I run Qwen 3.5 and 3.6 (35B MoE, 3B active parameters) in production across three nodes — two DGX Spark (FP8, vLLM) and one RTX 5090 (Q4, llama.cpp).
After 100+ benchmark scenarios and thousands of inference calls,
three problems dominated my debugging time:
- Quantization loss is not uniform — MoE models at Q4 lose 16% on CJK tasks
- vLLM is non-deterministic under speculative decoding — identical prompts produce different outputs
- Thinking tokens consume 60–90% of the budget on tasks where they provide zero benefit
None of these show up in standard benchmarks.

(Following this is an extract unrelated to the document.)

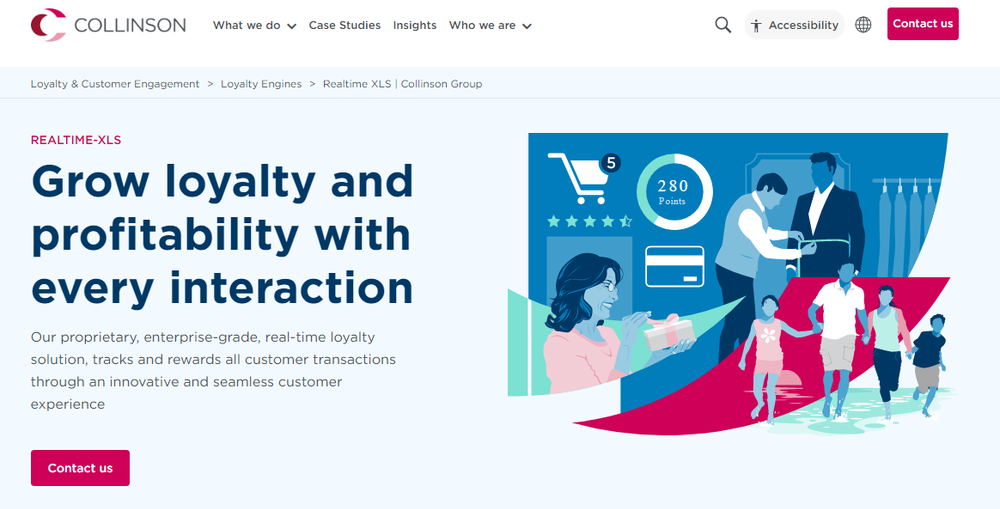Open the search magnifier icon

[x=723, y=25]
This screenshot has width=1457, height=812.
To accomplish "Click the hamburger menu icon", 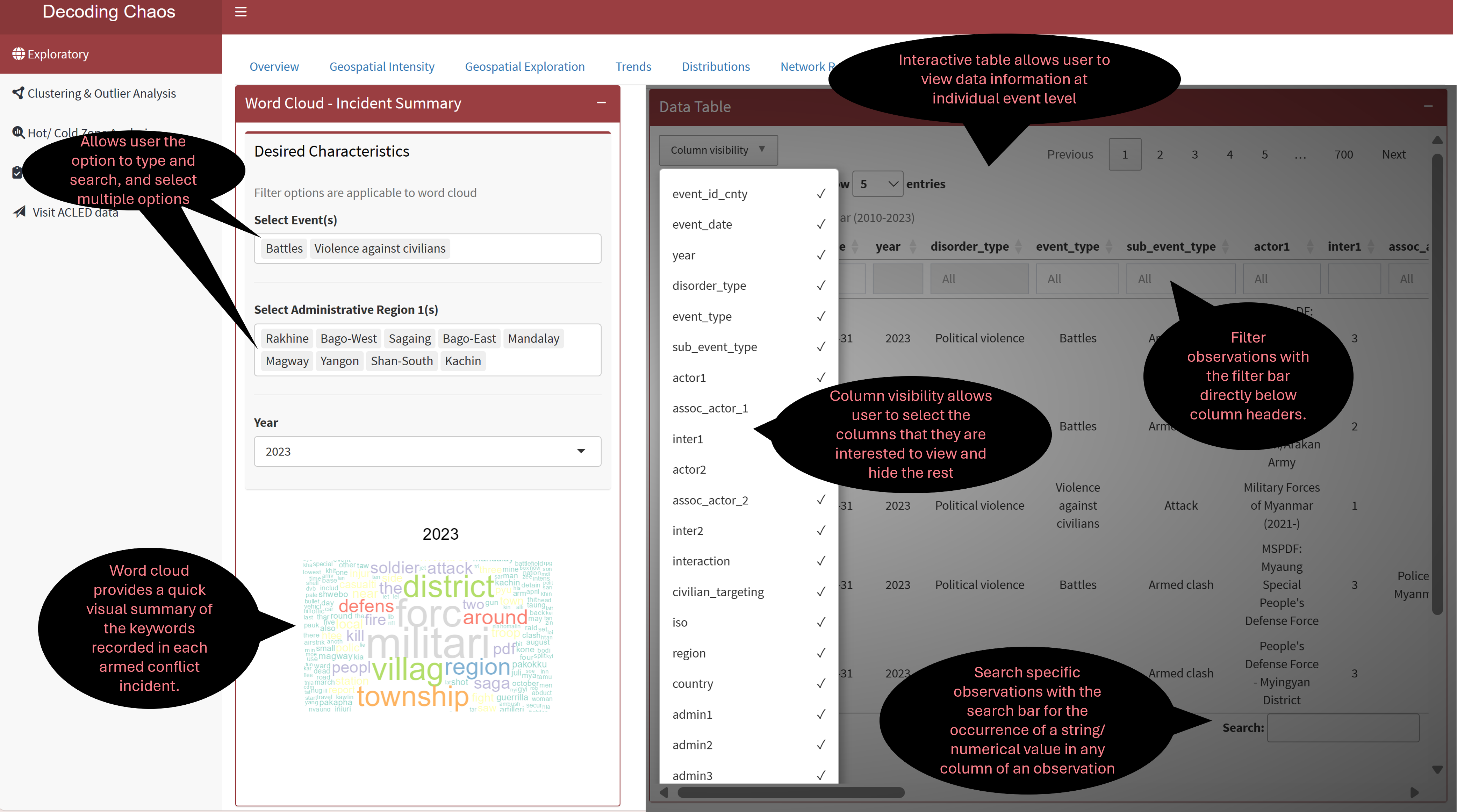I will [x=241, y=12].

All of them break production workflows.
1. Quantization: FP8 Is the Production Floor
The common wisdom — “30B+ models lose less than 1% at Q4” — is only true for Dense models on English benchmarks.
MoE Models Are Different
A 35B MoE with 3B active parameters is effectively a small model from a quantization perspective.
The “35B total” is misleading — you’re quantizing expert weights that route dynamically,
and any bit-flip in the router logits causes discrete misrouting,
not the smooth degradation you get with Dense models.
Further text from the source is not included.